ベルナルド・ベルトルッチはその後も、坂本を音楽担当として立て続けに起用している。デブラ・ウィンガーとジョン・マルコヴィッチ主演の「シェルタリング・スカイ」(1990)、キアヌ・リーヴス主演の「リトル・ブッダ」(1993)。先に挙げた「ラストエンペラー」と合わせて、この3作は「オリエント3部作」と言われている。

その間にも、リドリー・スコット監督の「ブラック・レイン」(1989)に楽曲提供。(映画音楽はハンス・ジマー)
本作は日本を舞台にしており、坂本には出演のオファーもあったそう。だが、アルバム制作の優先とキャラクターの違いから断ったらしい。確かにコワモテの刑事かヤクザだらけの作品で、日本の俳優陣もコワモテ揃いだった。
その中でも際立っていたのが悪役として登場した松田優作。主演のマイケル・ダグラスとアンディ・ガルシアを相手に存在感を見せつけた。(本作が、松田にとっての遺作となる)

この流れで紹介したいのが、「御法度」(1999)。
「戦場のメリークリスマス」で一緒だった大島渚監督とビートたけし主演、そして故・松田優作の長男である松田龍平のデビュー作が本作。幕末の新選組で男色に目覚める妖艶な若者を演じた松田龍平が話題となった本作に、坂本が音楽を添えた。きっと思い入れがあったに違いない。

その後もブライアン・デ・パルマ監督の「ファム・ファタール」(2002)、市川準監督の「トニー滝谷」(2004)、アレハンドロ・ゴンザレス・イニャリトゥ監督の「バベル」(2006)、三池崇史監督の「一命」(2011)、山田洋次監督の「母と暮せば」(2015)など、洋画に邦画にとコンスタントに楽曲提供や映画音楽を手がけている。

アレハンドロ・ゴンザレス・イニャリトゥと再び組んだ作品「レヴェナント 蘇えりし者」(2015)。アカデミー賞で、監督賞を受賞。

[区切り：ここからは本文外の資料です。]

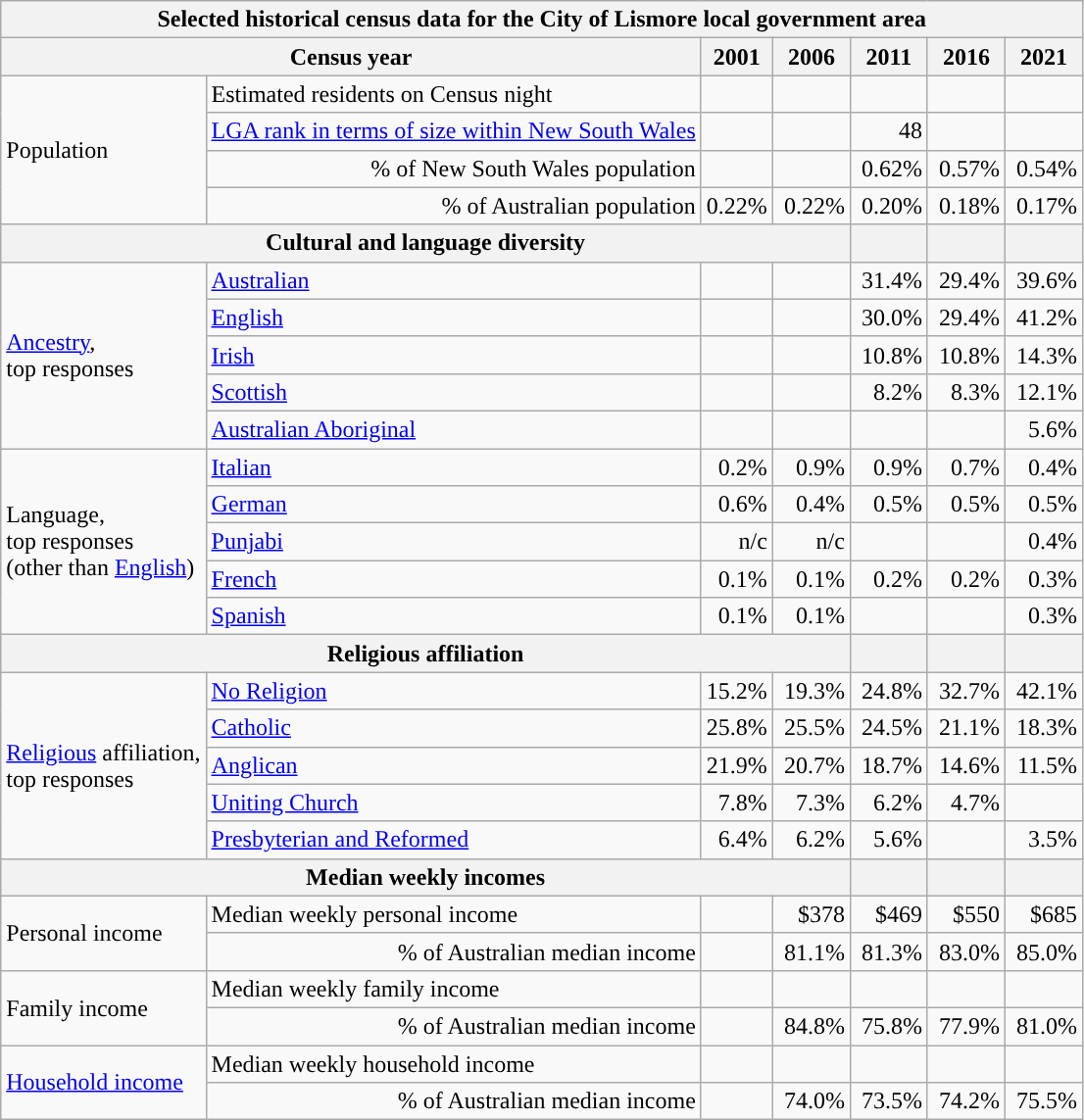
% of Australian population [453, 206]
Cultural and language diversity [425, 243]
15.2% [737, 691]
73.5% [888, 1102]
2001 [737, 57]
Anglican [453, 765]
0.54% [1045, 169]
21.1% [966, 728]
No Religion [453, 691]
French [453, 579]
20.7% [812, 765]
2011 [888, 57]
0.20% [888, 206]
% of New South Wales population [453, 169]
11.5% [1045, 765]
Religious affiliation [425, 654]
0.62% [888, 169]
Punjabi [453, 542]
14.6% [966, 765]
LGA rank in terms of size within New South Wales [453, 131]
Irish [453, 355]
48 [888, 131]
2016 [966, 57]
0.18% [966, 206]
24.5% [888, 728]
Italian [453, 468]
Household income [104, 1082]
Population [104, 150]
6.4% [737, 840]
83.0% [966, 952]
$685 [1045, 914]
7.3% [812, 803]
39.6% [1045, 280]
8.2% [888, 392]
32.7% [966, 691]
85.0% [1045, 952]
14.3% [1045, 355]
Selected historical census data for the City of Lismore local government area [542, 20]
English [453, 318]
Language,top responses(other than English) [104, 542]
3.5% [1045, 840]
Median weekly household income [453, 1063]
31.4% [888, 280]
75.8% [888, 1026]
25.8% [737, 728]
75.5% [1045, 1102]
42.1% [1045, 691]
Family income [104, 1008]
Estimated residents on Census night [453, 94]
Presbyterian and Reformed [453, 840]
77.9% [966, 1026]
21.9% [737, 765]
$378 [812, 914]
81.3% [888, 952]
2006 [812, 57]
0.17% [1045, 206]
41.2% [1045, 318]
74.2% [966, 1102]
Spanish [453, 616]
18.7% [888, 765]
81.0% [1045, 1026]
12.1% [1045, 392]
$469 [888, 914]
Median weekly personal income [453, 914]
Median weekly family income [453, 989]
81.1% [812, 952]
8.3% [966, 392]
84.8% [812, 1026]
Australian [453, 280]
0.6% [737, 505]
4.7% [966, 803]
Personal income [104, 933]
Scottish [453, 392]
30.0% [888, 318]
German [453, 505]
0.57% [966, 169]
Census year [351, 57]
25.5% [812, 728]
19.3% [812, 691]
Religious affiliation,top responses [104, 765]
74.0% [812, 1102]
Uniting Church [453, 803]
7.8% [737, 803]
2021 [1045, 57]
$550 [966, 914]
24.8% [888, 691]
Catholic [453, 728]
Australian Aboriginal [453, 429]
Median weekly incomes [425, 877]
0.7% [966, 468]
Ancestry,top responses [104, 355]
18.3% [1045, 728]
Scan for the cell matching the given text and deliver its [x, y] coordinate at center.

そしてレオナルド・ディカプリオが5度目のノミネートにしてようやく主演男優賞を受賞した記念すべき作品となった。

李相日監督「怒り」(2016)でも、日本アカデミー賞にて妻夫木聡が最優秀助演男優賞を受賞し、その他の主要部門でもほぼ優秀賞を受賞するという作品の高評価、興行的にもヒットする。